For many children, former and present, the name Paddington Bear conjures up a happy and very English mental picture of Wellington boots and cocoa – but not many know that Paddington Bear is actually Peruvian!

Paddington Bear

If you grew up in Europe, you have probably heard of or read about Paddington Bear. If you haven´t, let us tell you a bit about this classic character from children´s literature and his connection to Peru.

He first appeared on 13 October 1958 in the children’s book ´A Bear Called Paddington´ and has been featured in more than twenty books written by English author Michael Bond since. Paddington Bear is not only a beloved character by children but by parents alike, as the bear is known for being very polite, having a good heart and for always having only the best intentions – valuable qualities every parent wants their child to read about.

Paddington Bear

But let us tell you a little bit more about his connection to Peru! In the first story, Paddington is found at Paddington railway station in London by the Brown family, sitting on his suitcase with a note attached to his coat that reads “Please look after this bear. Thank you.”

Paddington arrived as a stowaway coming from “Darkest Peru”, sent by his Aunt Lucy (one of only a few known relatives aside from an Uncle Pastuzo who gave Paddington his hat), who has gone to live in the ´Home for Retired Bears´ in Lima. He claims, “I came all the way in a lifeboat, and ate marmalade. Bears like marmalade.” He tells them that no-one can understand his Peruvian name, so the Browns decide to call him Paddington after the railway station in which he was found.

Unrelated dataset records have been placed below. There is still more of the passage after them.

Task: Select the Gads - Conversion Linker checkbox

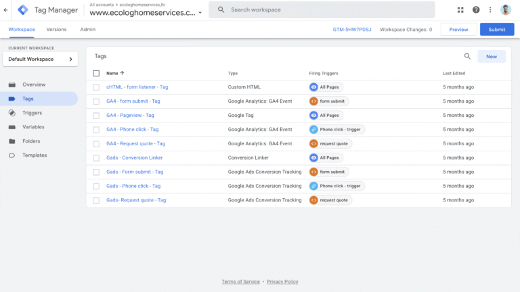Action: pos(96,157)
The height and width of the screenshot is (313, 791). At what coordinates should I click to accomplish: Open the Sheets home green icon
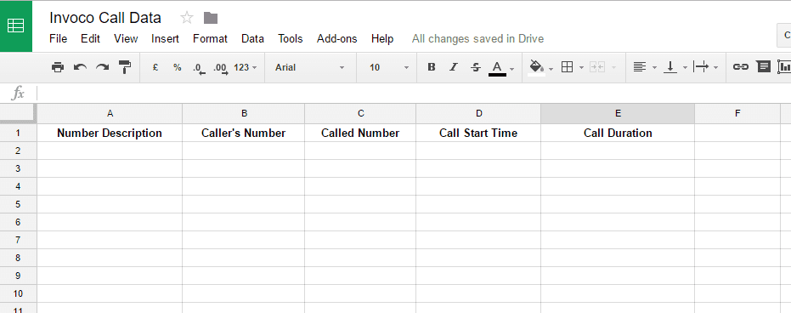click(x=15, y=26)
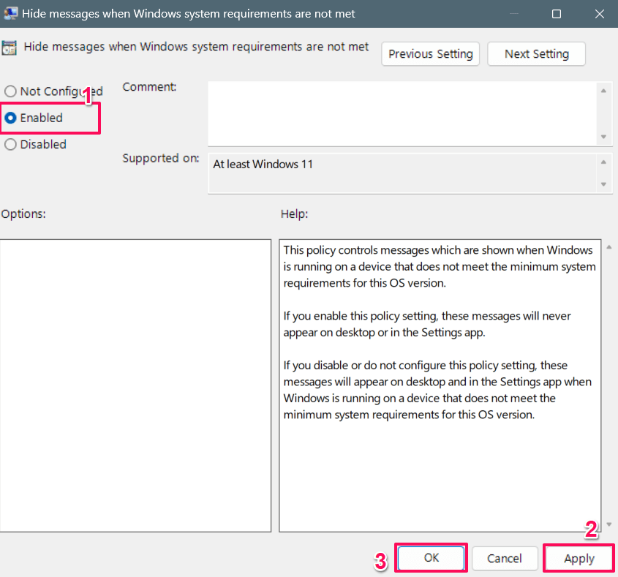Set the policy to Disabled
Screen dimensions: 618x577
[10, 144]
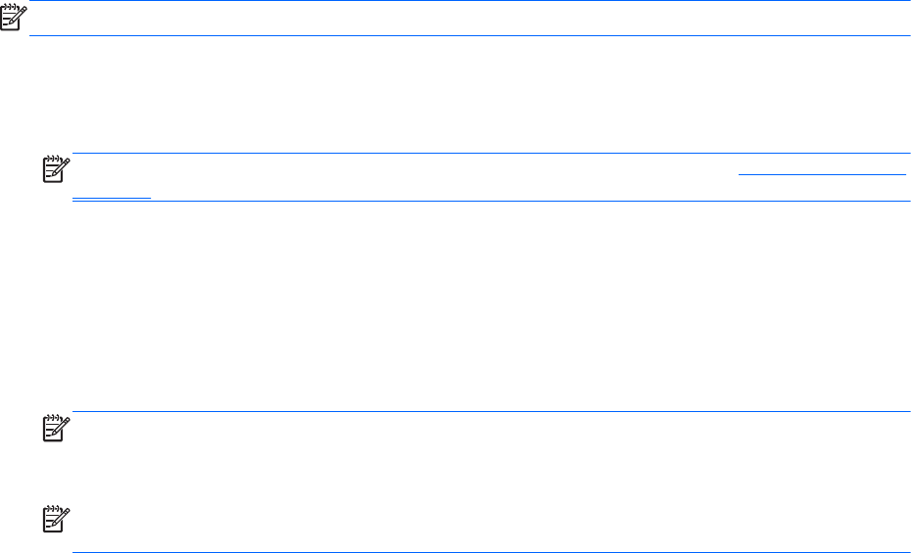
Task: Click the wrapped link fragment on the second line
Action: (113, 194)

Paddington’s Peruvian name is ultimately revealed to be ´Pastuso´ (not to be confused with his Uncle Pastuzo). Michael Bond originally wanted Paddington to have “travelled all the way from darkest Africa”, but his agent advised him that there were no bears in Africa, and thus it was amended to Peru, home of the spectacled bear.

The family Brown decide to take Paddington home to 32 Windsor Gardens, in London, and so Paddington’s adventures start! The books and stories follow Paddington’s experiences and mishaps in England, along with some snippets of information about his past. For instance, in one story, we learn that Paddington was orphaned in an earthquake, before being taken in and raised by his Aunt Lucy.

Paddington Bear

In one of Michael Bond’s Paddington adventures, ´Paddington Races Ahead´ (published in 2012), Paddington shows more South American pride than ever: he attempts to pay his bus fare with a Peruvian centavo, and gets into the Olympic spirit by running (under) hurdles for a “Hometown bear makes good!” documentary for his family and friends in Lima. So charming is Bond’s take on Paddington’s background that on finishing the book families might themselves be hungry for more than a marmalade sandwich. And they may ask: did Paddington really eat llama pâté when he lived in Peru? Just how good can the alfajor cookies that he remembers be? And – the most pressing question – do bears really come from Peru?

And yes, there is indeed a Peruvian bear! In Spanish, its name is the oso andino, or Andean bear, but in English the light markings that distinguish its face from the rest of its black fur have earned it the colorful name of spectacled bear.

Paddington Bear

In 2014, amid the buzz surrounding the premiere of the Paddington movie, the ´star´ even made a trip to Lima. As part of a publicity campaign to promote Peru as one of the most fascinating destinations in South America and the world, Paddington Bear visited the country to showcase its culture, ancient history, biodiversity and gastronomy.

In Lima, you can find a Paddington Bear statue near the Larcomar Shopping Center in Miraflores and you may even spot a real spectacled bear along the Inca Trail. Otherwise, we can guarantee a face-to-face encounter by visiting the Spectacled Bear Project in Aguas Calientes.